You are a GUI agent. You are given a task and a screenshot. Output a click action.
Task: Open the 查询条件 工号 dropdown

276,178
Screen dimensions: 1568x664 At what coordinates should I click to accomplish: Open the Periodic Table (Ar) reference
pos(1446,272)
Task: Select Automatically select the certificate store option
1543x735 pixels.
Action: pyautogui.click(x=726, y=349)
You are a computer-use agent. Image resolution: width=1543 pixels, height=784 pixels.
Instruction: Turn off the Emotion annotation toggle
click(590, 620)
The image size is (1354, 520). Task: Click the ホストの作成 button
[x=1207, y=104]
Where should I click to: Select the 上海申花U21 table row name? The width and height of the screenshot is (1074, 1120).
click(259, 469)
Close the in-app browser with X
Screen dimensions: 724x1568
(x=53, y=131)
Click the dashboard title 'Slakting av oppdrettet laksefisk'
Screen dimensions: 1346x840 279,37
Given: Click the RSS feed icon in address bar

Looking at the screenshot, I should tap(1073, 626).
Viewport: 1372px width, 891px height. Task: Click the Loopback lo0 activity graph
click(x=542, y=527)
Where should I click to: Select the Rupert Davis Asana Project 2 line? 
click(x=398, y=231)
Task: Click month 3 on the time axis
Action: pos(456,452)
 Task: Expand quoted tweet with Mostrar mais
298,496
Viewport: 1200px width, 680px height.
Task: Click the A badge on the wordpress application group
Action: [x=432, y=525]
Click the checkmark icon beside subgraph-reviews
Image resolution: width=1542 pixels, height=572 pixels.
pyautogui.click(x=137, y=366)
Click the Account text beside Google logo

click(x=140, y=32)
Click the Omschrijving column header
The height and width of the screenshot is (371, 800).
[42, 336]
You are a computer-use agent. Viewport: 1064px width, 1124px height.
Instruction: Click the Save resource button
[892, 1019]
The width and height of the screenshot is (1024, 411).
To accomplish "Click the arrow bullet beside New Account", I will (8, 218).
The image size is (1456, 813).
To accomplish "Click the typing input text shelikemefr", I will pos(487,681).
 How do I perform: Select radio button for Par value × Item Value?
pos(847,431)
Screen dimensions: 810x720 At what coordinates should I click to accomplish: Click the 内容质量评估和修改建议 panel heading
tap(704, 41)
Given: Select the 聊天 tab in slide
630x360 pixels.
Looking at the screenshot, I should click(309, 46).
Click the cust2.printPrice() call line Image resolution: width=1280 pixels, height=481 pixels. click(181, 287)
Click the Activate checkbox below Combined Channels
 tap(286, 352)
--------------------
(Problem requirements)
In how many lines of the listing does the word "computer" appear? Give the number by itself.

(Completed exercise)
2